Po ks. Janie Szurleju sekretarzem Apostolstwa Chorych został ks. Henryk Sobczyk. Nie tylko służył chorym, ale sam także miał doświadczenie choroby i cierpienia. Krótko pełnił swoją funkcję, bo tylko 4 lata – do roku 1986 – kiedy to nagle zmarł.
– Warto wspomnieć, że to za czasów posługi ks. Henryka Sobczyka w Apostolstwie Chorych miało miejsce historyczne spotkanie papieża Jana Pawła II z chorymi i inwalidami pracy w katowickiej katedrze.
– Tak, było to 20 czerwca 1983 roku. Byłem wówczas proboszczem w parafii Niepokalanego Poczęcia Najświętszej Maryi Panny w Katowicach. Dobrze pamiętam tamtą wizytę Ojca Świętego. Najpierw było jego słynne przemówienie na lotnisku Muchowiec, nazwane potem „Ewangelią pracy”. Potem razem z ówczesnym biskupem katowickim, Herbertem Bednorzem, papież udał się do katowickiej katedry na spotkanie z chorymi i inwalidami pracy. To właśnie podczas tego spotkania powiedział, że cierpienie może być formą apostolstwa wobec innych.

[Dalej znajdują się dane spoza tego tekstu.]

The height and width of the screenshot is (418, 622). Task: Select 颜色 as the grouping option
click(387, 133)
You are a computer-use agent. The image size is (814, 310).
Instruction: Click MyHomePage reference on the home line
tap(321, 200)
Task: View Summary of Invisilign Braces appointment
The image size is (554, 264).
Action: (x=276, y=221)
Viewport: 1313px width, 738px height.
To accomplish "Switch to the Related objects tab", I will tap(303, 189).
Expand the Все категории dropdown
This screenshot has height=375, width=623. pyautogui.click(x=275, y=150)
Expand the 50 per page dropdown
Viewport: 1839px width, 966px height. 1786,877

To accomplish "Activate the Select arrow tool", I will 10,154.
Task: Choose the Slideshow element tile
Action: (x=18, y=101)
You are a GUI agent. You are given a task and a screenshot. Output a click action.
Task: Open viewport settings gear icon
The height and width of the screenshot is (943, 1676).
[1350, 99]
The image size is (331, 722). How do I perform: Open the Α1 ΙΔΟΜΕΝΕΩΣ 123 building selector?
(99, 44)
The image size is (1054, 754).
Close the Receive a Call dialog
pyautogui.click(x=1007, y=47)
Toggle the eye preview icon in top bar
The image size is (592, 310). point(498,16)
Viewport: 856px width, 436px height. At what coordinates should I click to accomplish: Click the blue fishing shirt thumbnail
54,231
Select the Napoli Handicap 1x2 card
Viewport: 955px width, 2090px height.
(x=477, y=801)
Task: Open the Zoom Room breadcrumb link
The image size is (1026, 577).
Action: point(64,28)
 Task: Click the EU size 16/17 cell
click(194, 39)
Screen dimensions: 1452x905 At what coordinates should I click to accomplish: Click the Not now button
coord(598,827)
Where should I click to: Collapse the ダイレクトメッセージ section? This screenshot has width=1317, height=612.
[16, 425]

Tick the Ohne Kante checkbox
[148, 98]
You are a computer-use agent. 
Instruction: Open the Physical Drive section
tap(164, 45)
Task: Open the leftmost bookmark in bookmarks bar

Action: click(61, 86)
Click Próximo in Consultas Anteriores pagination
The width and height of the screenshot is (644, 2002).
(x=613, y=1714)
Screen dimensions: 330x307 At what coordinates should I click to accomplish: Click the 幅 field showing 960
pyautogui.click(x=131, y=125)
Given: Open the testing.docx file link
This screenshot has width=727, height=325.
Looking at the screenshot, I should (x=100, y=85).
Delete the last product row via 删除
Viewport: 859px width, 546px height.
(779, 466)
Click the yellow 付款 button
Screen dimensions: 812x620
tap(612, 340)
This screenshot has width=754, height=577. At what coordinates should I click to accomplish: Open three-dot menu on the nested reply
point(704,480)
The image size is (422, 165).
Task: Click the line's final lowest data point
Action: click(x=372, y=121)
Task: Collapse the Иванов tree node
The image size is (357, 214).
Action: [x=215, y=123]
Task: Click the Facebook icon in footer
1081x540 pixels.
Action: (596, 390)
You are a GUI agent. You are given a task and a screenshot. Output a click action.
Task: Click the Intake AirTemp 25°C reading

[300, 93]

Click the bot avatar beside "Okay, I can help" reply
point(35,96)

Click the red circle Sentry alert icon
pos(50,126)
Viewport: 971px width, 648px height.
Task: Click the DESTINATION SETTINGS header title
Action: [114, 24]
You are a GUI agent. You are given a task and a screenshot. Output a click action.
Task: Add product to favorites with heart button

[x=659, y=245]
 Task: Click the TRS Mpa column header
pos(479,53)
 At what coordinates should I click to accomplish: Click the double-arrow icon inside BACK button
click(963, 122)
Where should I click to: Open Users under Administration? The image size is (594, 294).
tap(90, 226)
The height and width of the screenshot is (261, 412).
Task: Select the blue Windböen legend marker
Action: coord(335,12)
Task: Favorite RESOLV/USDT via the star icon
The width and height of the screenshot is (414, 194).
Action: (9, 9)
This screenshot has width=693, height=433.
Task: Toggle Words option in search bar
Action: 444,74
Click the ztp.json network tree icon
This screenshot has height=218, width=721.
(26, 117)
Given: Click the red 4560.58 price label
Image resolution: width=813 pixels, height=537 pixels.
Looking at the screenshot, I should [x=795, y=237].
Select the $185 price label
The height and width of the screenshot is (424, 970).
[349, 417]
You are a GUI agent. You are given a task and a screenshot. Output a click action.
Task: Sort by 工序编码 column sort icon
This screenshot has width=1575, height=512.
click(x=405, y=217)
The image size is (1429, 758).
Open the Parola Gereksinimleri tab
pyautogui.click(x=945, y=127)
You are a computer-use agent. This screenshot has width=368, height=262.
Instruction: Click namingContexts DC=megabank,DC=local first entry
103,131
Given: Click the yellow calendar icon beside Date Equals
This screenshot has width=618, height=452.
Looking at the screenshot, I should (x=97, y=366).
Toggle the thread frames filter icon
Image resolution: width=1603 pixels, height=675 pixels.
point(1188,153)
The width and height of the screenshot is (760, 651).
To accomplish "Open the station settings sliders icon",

– Kolejnym – po ks. Sobczyku – sekretarzem Apostolstwa Chorych był ks. Czesław Podleski.
– Ksiądz Czesław był moim kolegą rocznikowym, bliskim przyjacielem z seminarium. W niezwykły sposób angażował się w sprawy osób chorych i niepełnosprawnych. Z wielką gorliwością podjął zadanie prowadzenia Apostolstwa Chorych, choć jednocześnie wypełniał także inne obowiązki. Można śmiało powiedzieć, że jako sekretarz Apostolstwa Chorych wytyczył tej wspólnocie nowe drogi. Warto wspomnieć chociażby jego wyjazdy z chorymi do Lourdes, które w tamtych czasach były nie lada wyzwaniem. Do dzisiaj słynna jest jego pielgrzymka z chorymi specjalnym wagonem, który doczepiany był do rozmaitych składów, by w ten sposób przez Europę dotrzeć do Matki Bożej.
– Ksiądz Czesław kontynuował także radiowe zaangażowanie ks. Michała Rękasa, przez lata współtworząc audycje dla chorych.
– Tak. Ksiądz Czesław wraz z redaktor Agatą Wojterzanką od 1989 roku tworzyli w Radiu Katowice audycję „Gdzie miłość wzajemna”, będącą niejako kontynuacją dzieła ks. Rękasa. Audycja ta w 1990 roku weszła na antenę ogólnopolską i od tej pory można jej było słuchać już regularnie, raz w tygodniu, na antenie Polskiego Radia. Apostolstwo Chorych postarało się później o wydanie książki pt. „Gdzie miłość wzajemna”, która jest zapisem tamtych cenionych przez słuchaczy audycji.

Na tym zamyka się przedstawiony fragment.